I tend not to pull the Gil Evans stuff off of my shelves very often. Listening to Miles Ahead this time around, I have no idea why; this is wonderful stuff, and clearly a resumption of ideas left unuttered in the Birth of the Cool sessions years earlier. Miles as the principal, distinct, sharp voice against a complex, highly-arranged background - or maybe floating above a dense foundation is a better way to put it, a twisting pastiche of Ellington, Bernstein, and Gershwin. Until now I haven't cared too much for the Davis-Evans Porgy and Bess for some reason, but on this listen it's really fascinating! There's an even clearer contrast between Evans's background/foundation and Davis's singing voice than I find on Miles Ahead, and - call me crazy - but there are definitely large stretches where Porgy and Bess sounds like Bitches Brew. Something about the modal, pulsing feel of the foundation, dense and sparse at the same time, against which Davis smears and blurs swaths of colored sound. Sketches of Spain furthers the approach, taking the foundation outside of the familiar (e.g., Gershwin), but still maintaining a coherent and identifiable atmosphere (the Spanish feel). And Miles's horn is even starker in contrast. Interesting.

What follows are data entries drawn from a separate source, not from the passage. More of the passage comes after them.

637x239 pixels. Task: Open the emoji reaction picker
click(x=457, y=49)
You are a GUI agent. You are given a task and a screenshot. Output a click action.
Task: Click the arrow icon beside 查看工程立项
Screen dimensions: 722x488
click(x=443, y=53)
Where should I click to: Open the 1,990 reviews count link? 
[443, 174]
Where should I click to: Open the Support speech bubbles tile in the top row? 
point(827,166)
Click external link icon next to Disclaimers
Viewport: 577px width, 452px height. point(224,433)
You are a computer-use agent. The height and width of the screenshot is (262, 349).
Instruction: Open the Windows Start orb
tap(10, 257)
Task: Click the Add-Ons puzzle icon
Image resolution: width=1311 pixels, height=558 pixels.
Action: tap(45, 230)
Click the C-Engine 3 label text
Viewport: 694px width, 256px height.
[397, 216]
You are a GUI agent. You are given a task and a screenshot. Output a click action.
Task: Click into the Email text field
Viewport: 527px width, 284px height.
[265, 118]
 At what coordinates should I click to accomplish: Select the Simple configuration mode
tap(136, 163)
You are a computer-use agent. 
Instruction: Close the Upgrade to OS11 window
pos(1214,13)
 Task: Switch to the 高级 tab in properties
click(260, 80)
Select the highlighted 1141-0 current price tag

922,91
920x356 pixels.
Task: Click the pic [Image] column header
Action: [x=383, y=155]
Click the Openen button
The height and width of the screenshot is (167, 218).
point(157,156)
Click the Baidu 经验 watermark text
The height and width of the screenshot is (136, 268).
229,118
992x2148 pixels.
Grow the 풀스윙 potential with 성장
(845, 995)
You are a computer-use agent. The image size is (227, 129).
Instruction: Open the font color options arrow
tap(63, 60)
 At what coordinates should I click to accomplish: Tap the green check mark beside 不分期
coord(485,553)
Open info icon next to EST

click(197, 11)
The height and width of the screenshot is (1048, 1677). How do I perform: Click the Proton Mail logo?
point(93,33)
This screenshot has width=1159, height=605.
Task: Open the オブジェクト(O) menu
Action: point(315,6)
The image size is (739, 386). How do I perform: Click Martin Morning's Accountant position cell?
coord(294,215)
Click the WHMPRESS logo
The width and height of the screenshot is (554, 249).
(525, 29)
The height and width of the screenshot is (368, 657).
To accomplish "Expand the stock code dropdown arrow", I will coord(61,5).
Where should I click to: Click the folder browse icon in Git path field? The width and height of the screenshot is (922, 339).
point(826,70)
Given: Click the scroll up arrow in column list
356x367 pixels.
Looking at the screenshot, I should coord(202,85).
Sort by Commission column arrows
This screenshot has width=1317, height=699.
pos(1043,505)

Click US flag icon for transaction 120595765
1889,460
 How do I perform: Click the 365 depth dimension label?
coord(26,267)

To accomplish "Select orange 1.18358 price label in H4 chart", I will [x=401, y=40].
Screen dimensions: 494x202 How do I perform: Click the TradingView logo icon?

The sextet sides? Ah, well. Milestones is a wonderful album, cooking along in the same vein as the Davis-Coltrane quintet (this is the same group, after all, adding Cannonball Adderley on alto), but also picking up the orchestrated feel from the Miles Ahead project, especially on the title track. Kind of Blue is a different sextet (replacing Philly Jo Jones with Jimmy Cobb and Red Garland with Bill Evans or Wynton Kelly), and musically it's a whole other animal. The shift between sextet recordings is important if not absolutely seismic. It now sounds to me as if the Porgy and Bess project (which also used Adderley, Chambers, and Cobb) had real impact on the conception of Kind of Blue, showing Davis how to seek, create, and value musical "texture" in a small group more consciously than he had done before. "It Ain't Necessarily So" and other tracks on PaB, are immediate progenitors of KoB.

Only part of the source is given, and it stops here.